Buenos Aires (AFP)

When the Argentinian "has a few pennies in his pocket, he goes to the restaurant, the cinema or the theater": lights Corrientes Avenue, the local Broadway, small neighborhood halls, the theater resists in Buenos Aires, despite the crisis.

Each evening, more than 200 rooms, most of them independent, offer a cultural offer that has nothing to envy in New York, London or Paris.

They are opening despite inflation, one of the highest in the world, recession and electricity tariffs that have climbed nearly 1,500% in four years.

"We have a certain resilience and when the middle class has a few pennies in its pocket, it goes to the restaurant, the cinema or the theater", explains one of the pillars of the sector, the producer Sebastian Blutrach, 50, president of the Argentine Association theater entrepreneurs (AADET).

"The theater does not brew millions, it's a very risky craft business, we invest the value of an apartment the night of the first and it can quickly be worth zero." With interest rates (banks) of 70 "It's crazy to do it, but with success, we finance between three and four failures," explains Mr. Blutrach, owner of the Picadero theater.

With 300 seats, this theater is a symbol in Argentina. The hall was burned down and destroyed under the military dictatorship (1976-1983).

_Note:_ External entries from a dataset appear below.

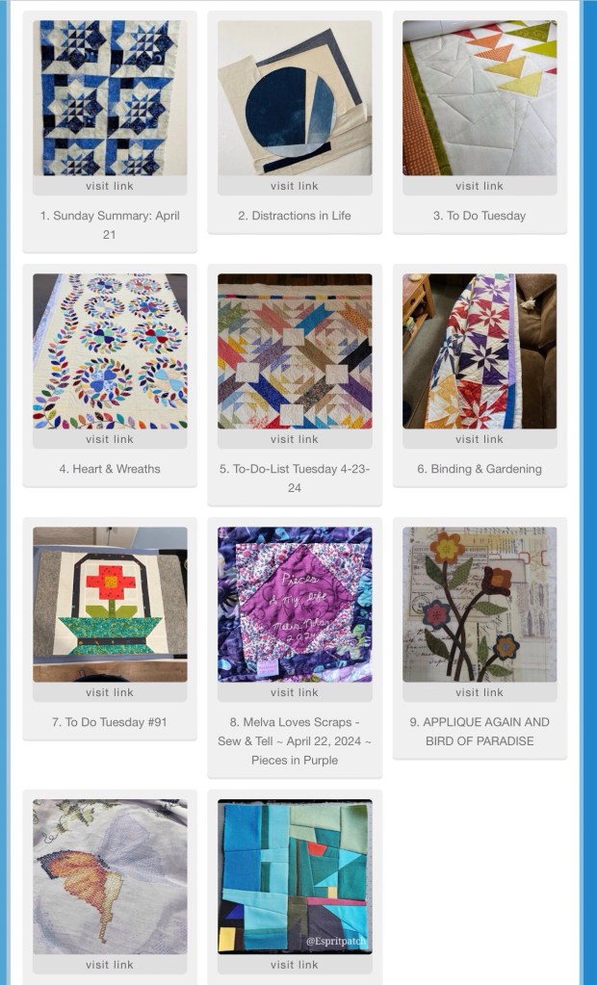Open the Espritpatch teal improv block image

coord(295,876)
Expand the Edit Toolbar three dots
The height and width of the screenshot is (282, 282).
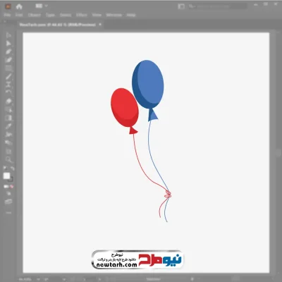(x=8, y=213)
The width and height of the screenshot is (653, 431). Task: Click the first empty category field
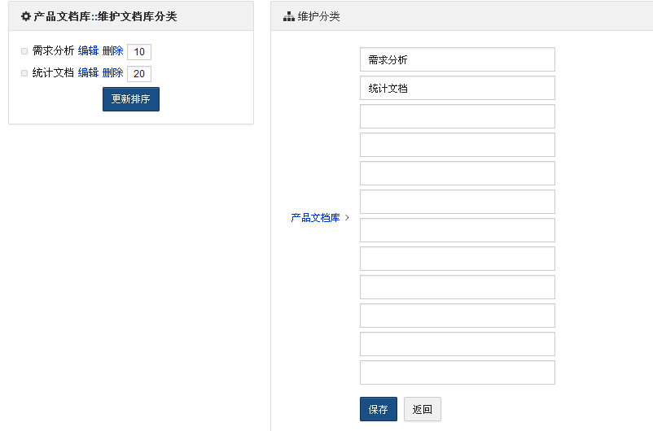point(457,116)
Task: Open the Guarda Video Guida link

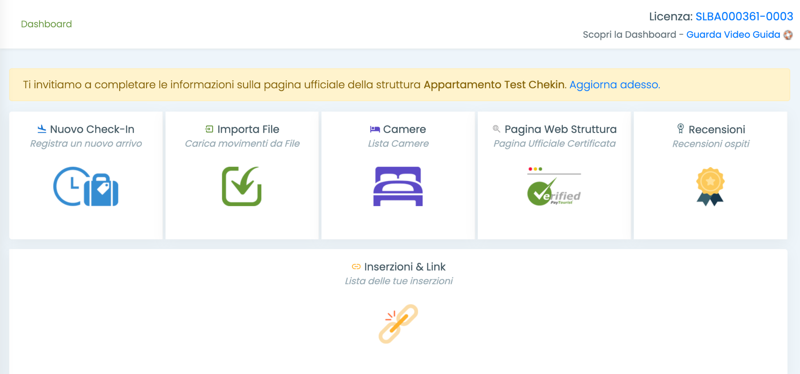Action: [x=733, y=35]
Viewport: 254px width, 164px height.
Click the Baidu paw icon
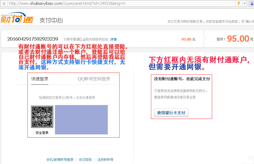251,4
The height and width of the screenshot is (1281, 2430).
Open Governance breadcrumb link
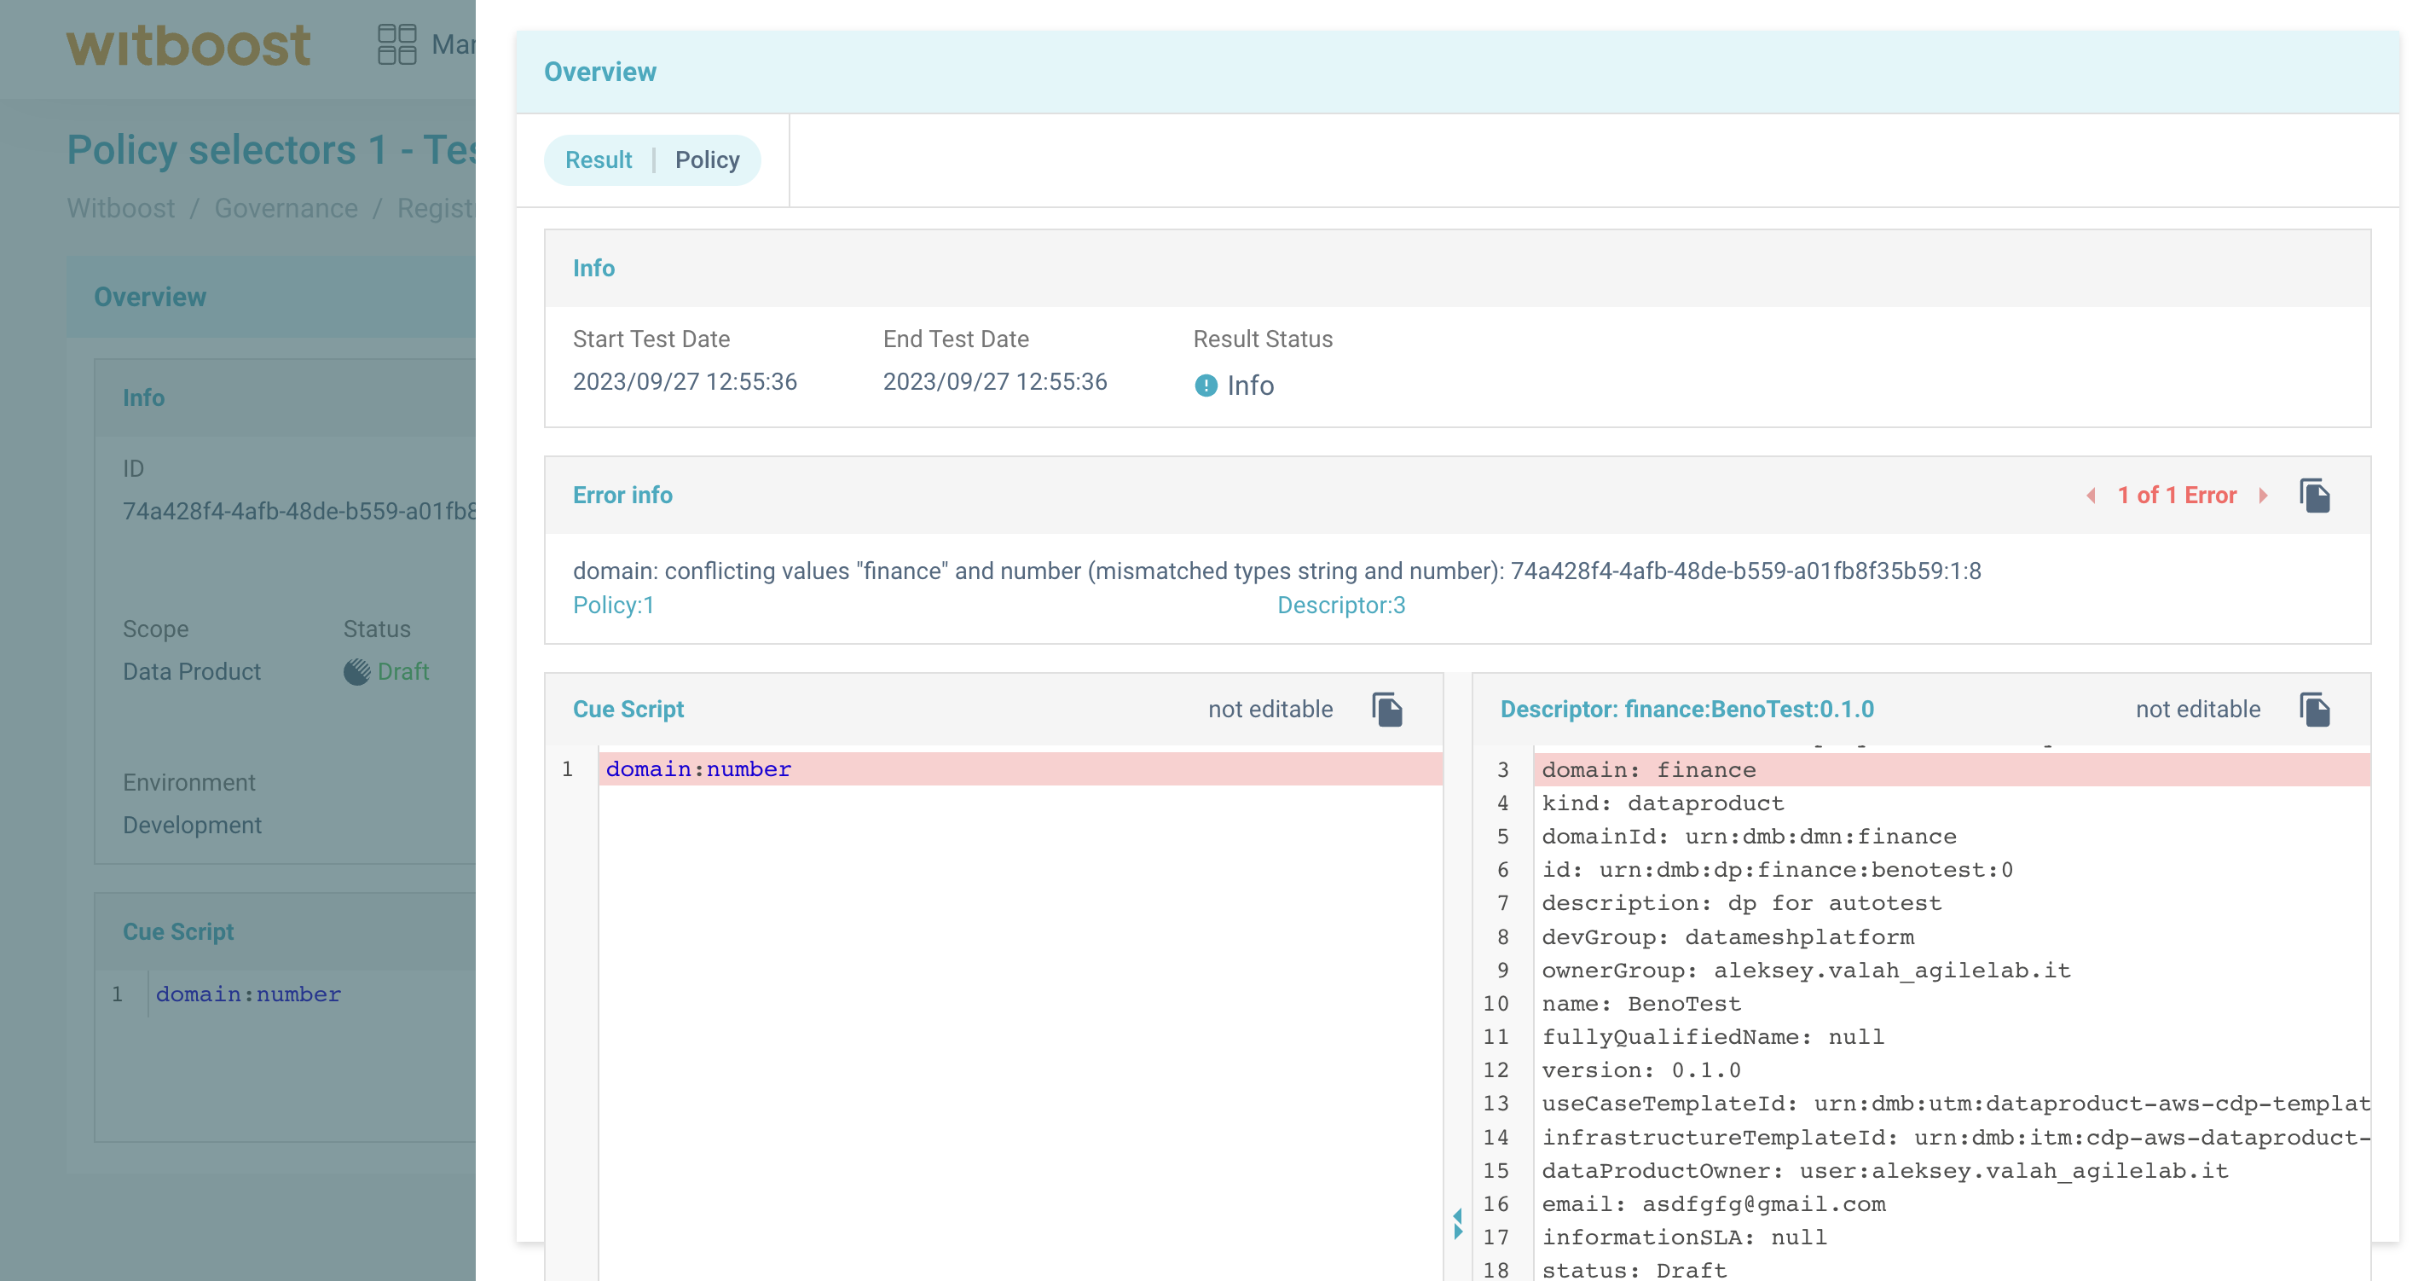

The regime tried to stifle the "Teatro Abierto" (Open Theater), a cultural movement opposed to the dictatorship. On the return from democracy, the Picadero is reborn from the ashes near the avenue Corrientes, the "street that never sleeps", with its theaters, bookstores and cafes.

"In 2005, 2 million tickets were sold, the boom was in 2011 with 3 million, but in the last four years, the cumulative drop in sales is 50%," says the producer of the greatest theatrical success. these last ten years in Argentina, "Toc Toc", of the French Laurent Baffie.

One entry costs the equivalent of $ 15.

- "A lot of dedication" -

At the Picadero, the performance of the play "Siete años" (Seven Years), by the Spaniard José Cabeza, will begin.

In her dressing room, the actress Florence Raggi finishes makeup before going on stage.

"The theater resists, there are talents in writing, comedians ... There is a lot of love and dedication," says this former 47-year-old model, including 20 on the boards.

About thirty streets away, in the middle of the small single-storey houses of the Villa Crespo district, is the Patio de Actores (Courts of Actors), one of the halls of the so-called Off-Corrientes which groups together alternative rooms.

"It goes beyond money, it's a crazy passion that drives you to study, to test, there is a little help from the state, to survive, you rent the room for rehearsals," explains Clara Pizarro, the producer who runs this theater. She directed the show "Madame Sabo Cabaret", where a transvestite tells the story of love between two revolutionaries in a Berlin cabaret scenery of the 1920s.

"The more the crisis is strong, the more we have recourse to the theater, there is a lot of resistance, it's a surrealist experience," she says, putting on makeup.

Artists' salaries have gone down in recent years, and it takes three or four jobs to survive or land small roles on television.

Helena Tritek, one of the glories of the Argentinian theater who studied with American actor Lee Strasberg (1901-1982) at the Actor Studio in New York, sits in a chair in the courtyard and explains that "there is a need for to express oneself, to speak, to tell stories and legends "in this country.

"The new theater is resisting, it's almost a miracle," said the 78-year-old woman.